Давний ночной страх возбуждает новые, теперешние опасения:
«Возможно ли извлечь из себя, сидя в удобной московской квартире, то ощущение беспросветного ужаса, который был тем сильнее, чем больше нас было! Он умножился будто на страх каждого из нас, мы были вместе, но страх-то был у каждого свой, личный! Берущий за горло!»
Дальше в отрывке сказано:
«И конечно, мы были на грани крика! Мы молчали, но если бы кто-то из нас вдруг закричал, завыл, как воет оцепленный флажками волк, то завыли бы и закричали все, и тогда мы могли бы уж точно сойти с ума…» На грани крика, на грани безумия… Грань эта будет переступлена. Ночной кошмар, гибель «шоферицы Веры» — еще не крайняя точка, где человеку — взрослому ли, малолетнему — удается сохранить трезвый взгляд. Кузьменышей ожидает такое, о чем невозможно догадаться в начале повести, с первых страниц не обещавшей легкого, беспечального чтения.

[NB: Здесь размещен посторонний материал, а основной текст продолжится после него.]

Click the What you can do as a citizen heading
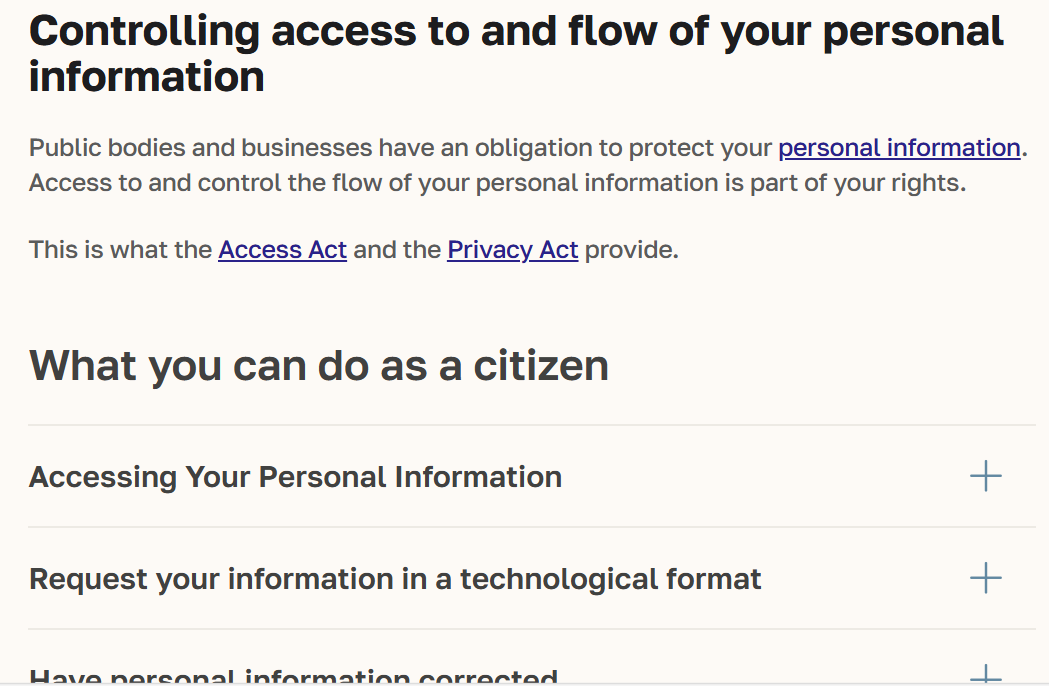 319,366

Какая тут легкость, когда подмосковный детдом живет одной исступленной думой «вдохнуть, не грудью, животом вдохнуть опьяняющий, дурманящий хлебный запах». Даже о хлебных крошках не мечталось. За корочку хлеба малыши продавались в рабство к сильным уркам на месяц, два. И Кузьменыши продавались. Только всегда вдвоем. Одиннадцатилетние близнецы неразлучны. Неразлучность помогала им выжить, сносить все напасти, сообща мошенничать, воровать, устраивать проделки, которые одному не по плечу. Они всегда вместе — четыре руки, четыре ноги, две головы — и до того похожи: никто не отличит — Колька это или Сашка. Близнецы. искусно всех морочили, и даже когда не было необходимости, один выдавал себя за другого. Обманывая, делались увереннее: выручая друг друга, было легче уцелеть в гибельных обстоятельствах.

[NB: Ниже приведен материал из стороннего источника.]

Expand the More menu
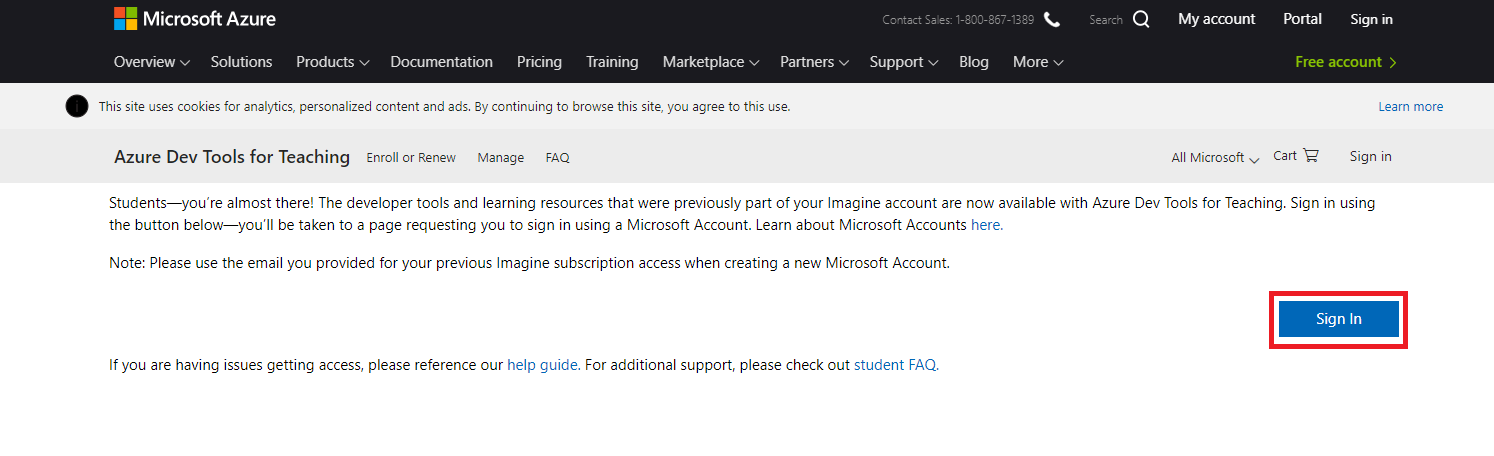The height and width of the screenshot is (456, 1494). coord(1038,62)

Об этих обстоятельствах А. Приставкин говорит с обезоруживаюшей непосредственностью. Годы не избавили от изумления перед чудом; как же я все-таки уцелел? Все сходилось к одному: крышка.
Не вдаваясь в рациональные объяснения, он, только что рассказывавший о нравах, стараясь сберечь их подлинность, о блатной музыке, круто перестраивается на метафорический лад, возможный, когда издали всматриваешься в беспросветное прошлое. «Летим в неизвестность, как семена по пустыне. По военной — по пустыне — надо сказать. Где-то, где-нибудь, в щелочке, трещинке, ямке случайной застрянем… А прольется ласка да внимание — живой водой прорастем.
Чахлой веточкой прорастем, былинкой, крошечной бесцветной ниточкой картофельной, да ведь и спросу-то нет. Можем и не прорасти, а навсегда кануть в неизвестность. И тоже никто не спросит. Нет, значит, не было. Значит, не надо». После наперченного блатного фольклора — исконно сказочная, прозрачная «живая вода», «чахлая веточка», «былинка». И никакой искусственности перепада, когда уши закладывает, как в самолете, угодившем в воздушную яму, ни малейшей нарочитости.
Никому не нужными семенами летят через войну, через разрушенные земли Кузьменыши. Они умеют выйти если и не сухими из воды, то хотя бы не пойти ко дну, не пустить пузыри. Родство по крови переходит у них в редкое, никем, кроме Регины Петровны, не замечаемое родство душ. Да и умная, сердечная Регина Петровна — вдова летчика с двумя малышами, тоже занесенная ветром войны в край, откуда изгнаны чеченцы, — понимает братьев не до конца. Они, почитая среди взрослых одну лишь ее, готовые ради нее пойти на что угодно, даже поделиться своей заначкой, до конца не откроются и ей. Скрытность стала самой натурой. Близнецы откровенны только друг с другом. Откровенность не в излияниях и объяснениях, но в том внутреннем единении, которое реально тогда лишь, когда один настолько дополняет второго, что они по отдельности не мыслят, не представляют собственного существования. Вопрос такой не возникает, он за пределами предположений.